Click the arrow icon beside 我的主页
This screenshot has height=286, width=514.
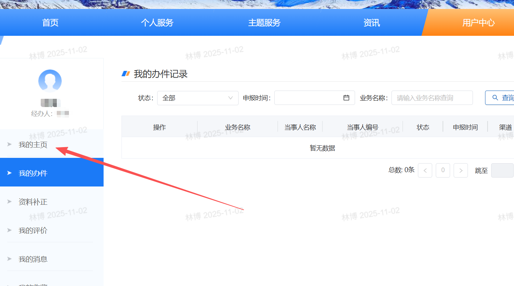(10, 145)
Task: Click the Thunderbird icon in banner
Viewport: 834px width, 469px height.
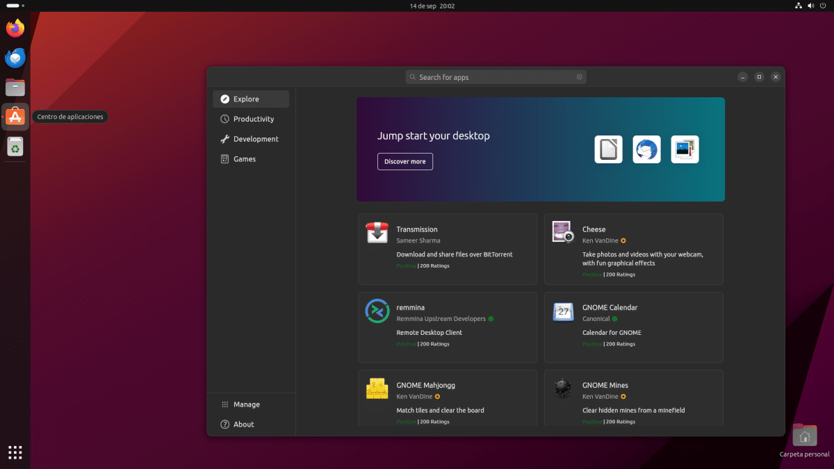Action: click(x=646, y=149)
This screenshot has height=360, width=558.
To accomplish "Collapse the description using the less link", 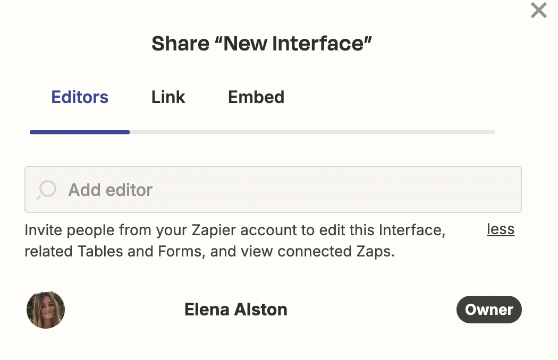I will (501, 229).
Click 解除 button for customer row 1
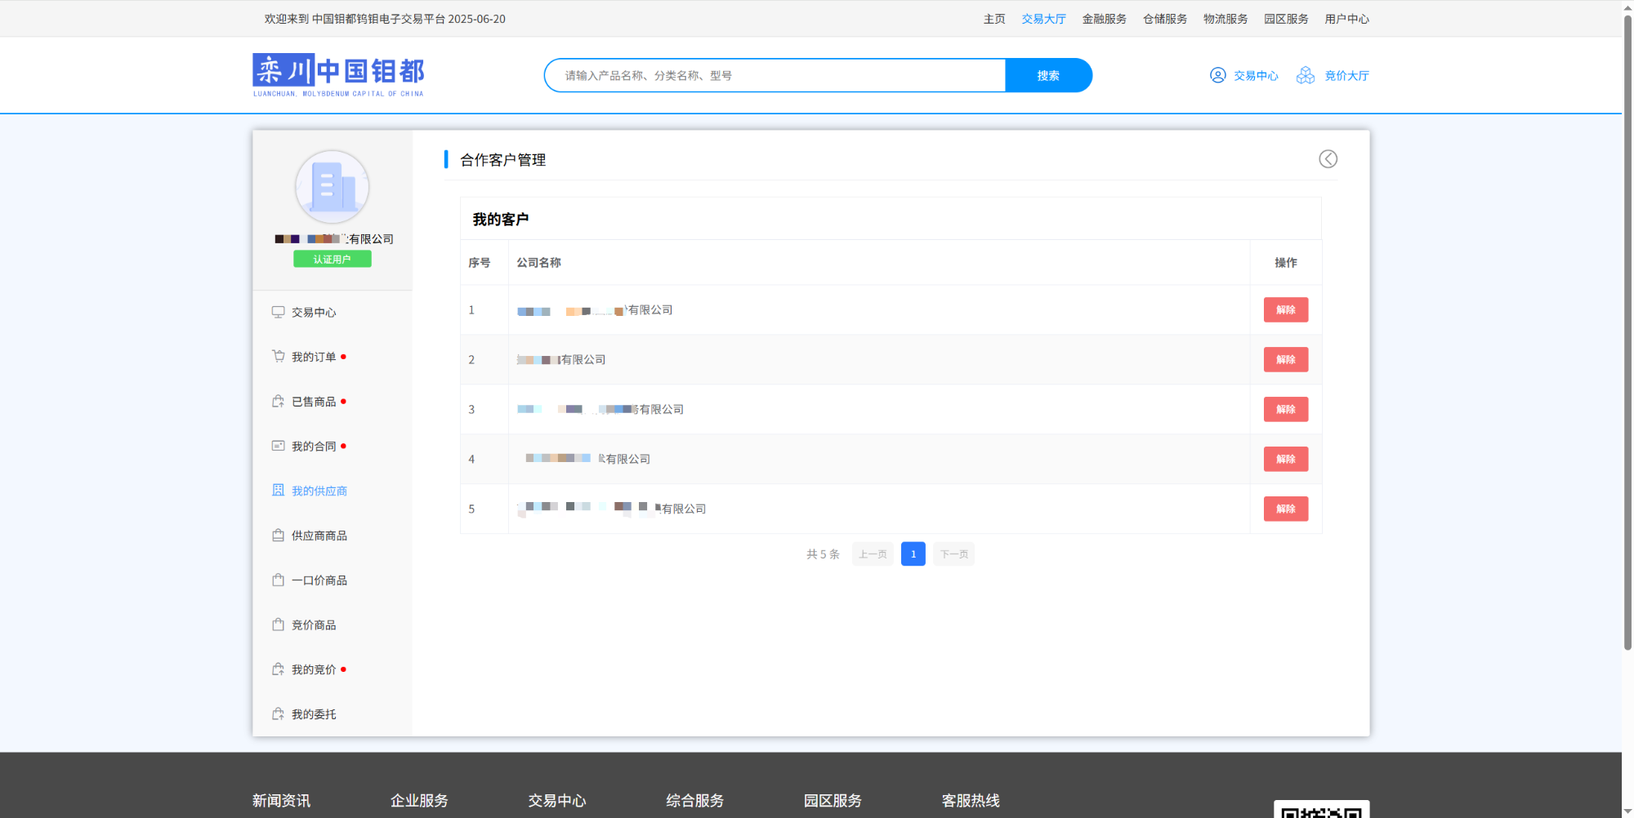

-- -- --

(Exercise requirements):
Copy out, from the data above, each line where the string "icon" is present.

(Response to the task):
Click the arrow icon beside 我的主页
Task: Click the Thunderbird icon in banner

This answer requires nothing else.